Nein, ich glaube, Facebook hat noch sehr viel Wachstumspotenzial. Nur Facebook hat genau Kenntnisse darüber, wer man ist und was man macht. Ich sehe Facebooks Zukunft als «der Pass im Internet». 

Das ist aber auch gefährlich, wenn Facebook alles über uns weiss…

Super gefährlich. Ich bin der Meinung, dass man Facebook und Google auf die Finger schauen muss – oder sie sogar verkleinern muss. 

Laut Ihrer Webseite investieren Sie auch in Airbnb. Diese dürfte während der Pandemie eine schwierige Zeit durchmachen – gereist wird kaum noch. Gleichzeitig schieben immer mehr Städte der Zimmervermietung einen Riegeln vor. Welche Erwartungen haben Sie an Airbnb für die Zukunft? 

Airbnb macht Sinn – unabhängig von der Pandemie und vom Weltgeschehen. Ich gehe davon aus, dass die Zahlen wieder steigen werden, man sieht das bereits. Die Leute mieten vielleicht nicht mehr im Ausland, dafür im eigenen Land. 

Wird der Börsengang wie geplant über die Bühne gehen? 
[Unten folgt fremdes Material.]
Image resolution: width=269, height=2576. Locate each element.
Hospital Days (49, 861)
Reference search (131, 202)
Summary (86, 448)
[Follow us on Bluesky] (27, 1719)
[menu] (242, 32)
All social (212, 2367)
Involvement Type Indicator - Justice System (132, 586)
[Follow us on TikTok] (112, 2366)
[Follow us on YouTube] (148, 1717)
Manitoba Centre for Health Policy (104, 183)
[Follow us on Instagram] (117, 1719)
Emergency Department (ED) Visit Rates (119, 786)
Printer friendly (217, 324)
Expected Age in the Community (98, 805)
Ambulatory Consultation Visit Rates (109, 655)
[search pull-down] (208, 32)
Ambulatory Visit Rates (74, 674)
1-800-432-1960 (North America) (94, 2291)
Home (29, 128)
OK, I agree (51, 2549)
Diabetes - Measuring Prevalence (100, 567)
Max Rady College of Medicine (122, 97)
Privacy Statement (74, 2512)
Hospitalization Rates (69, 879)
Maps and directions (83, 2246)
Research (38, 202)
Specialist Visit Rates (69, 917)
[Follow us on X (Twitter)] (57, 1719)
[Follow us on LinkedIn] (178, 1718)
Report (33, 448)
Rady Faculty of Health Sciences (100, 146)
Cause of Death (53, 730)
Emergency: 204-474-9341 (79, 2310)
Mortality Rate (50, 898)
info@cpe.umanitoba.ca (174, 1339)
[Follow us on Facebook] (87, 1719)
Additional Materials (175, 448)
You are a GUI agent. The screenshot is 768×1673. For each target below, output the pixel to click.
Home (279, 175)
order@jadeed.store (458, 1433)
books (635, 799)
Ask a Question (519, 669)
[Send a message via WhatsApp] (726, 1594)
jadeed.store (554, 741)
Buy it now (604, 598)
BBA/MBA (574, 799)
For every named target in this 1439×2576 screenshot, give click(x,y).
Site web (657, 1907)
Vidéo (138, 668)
Ja. Es wäre vielleicht besser gewesen vor einem Jahr, aber für mich spielt das keine Rolle. Ich glaube fest daran, dass Airbnb im nächsten Jahr im gleichen Schritt wieder an Grösse zunehmen wird. 

Zur Person

Alter: 54 Jahre alt
Wohnort: Gemeinde Freienbach
Zivilstand: verheiratet, drei Söhne
Ausbildung: Elektrotechnik
an der CPLN in Neuchâtel
Beruf: Unternehmer
Hobbys: SUP, Wasserski, Skifahren, Fliegen, Surfen
Zuletzt investiert: in das Höfner Unternehmen Spiden
Themen, die mich derzeit interessieren: lebensverlängernde Medikamente und Technologien. «Ich bin überzeugt, dass wir alle – wenn wir die nächsten 10 Jahre überleben – mit 120 noch fit sein werden.»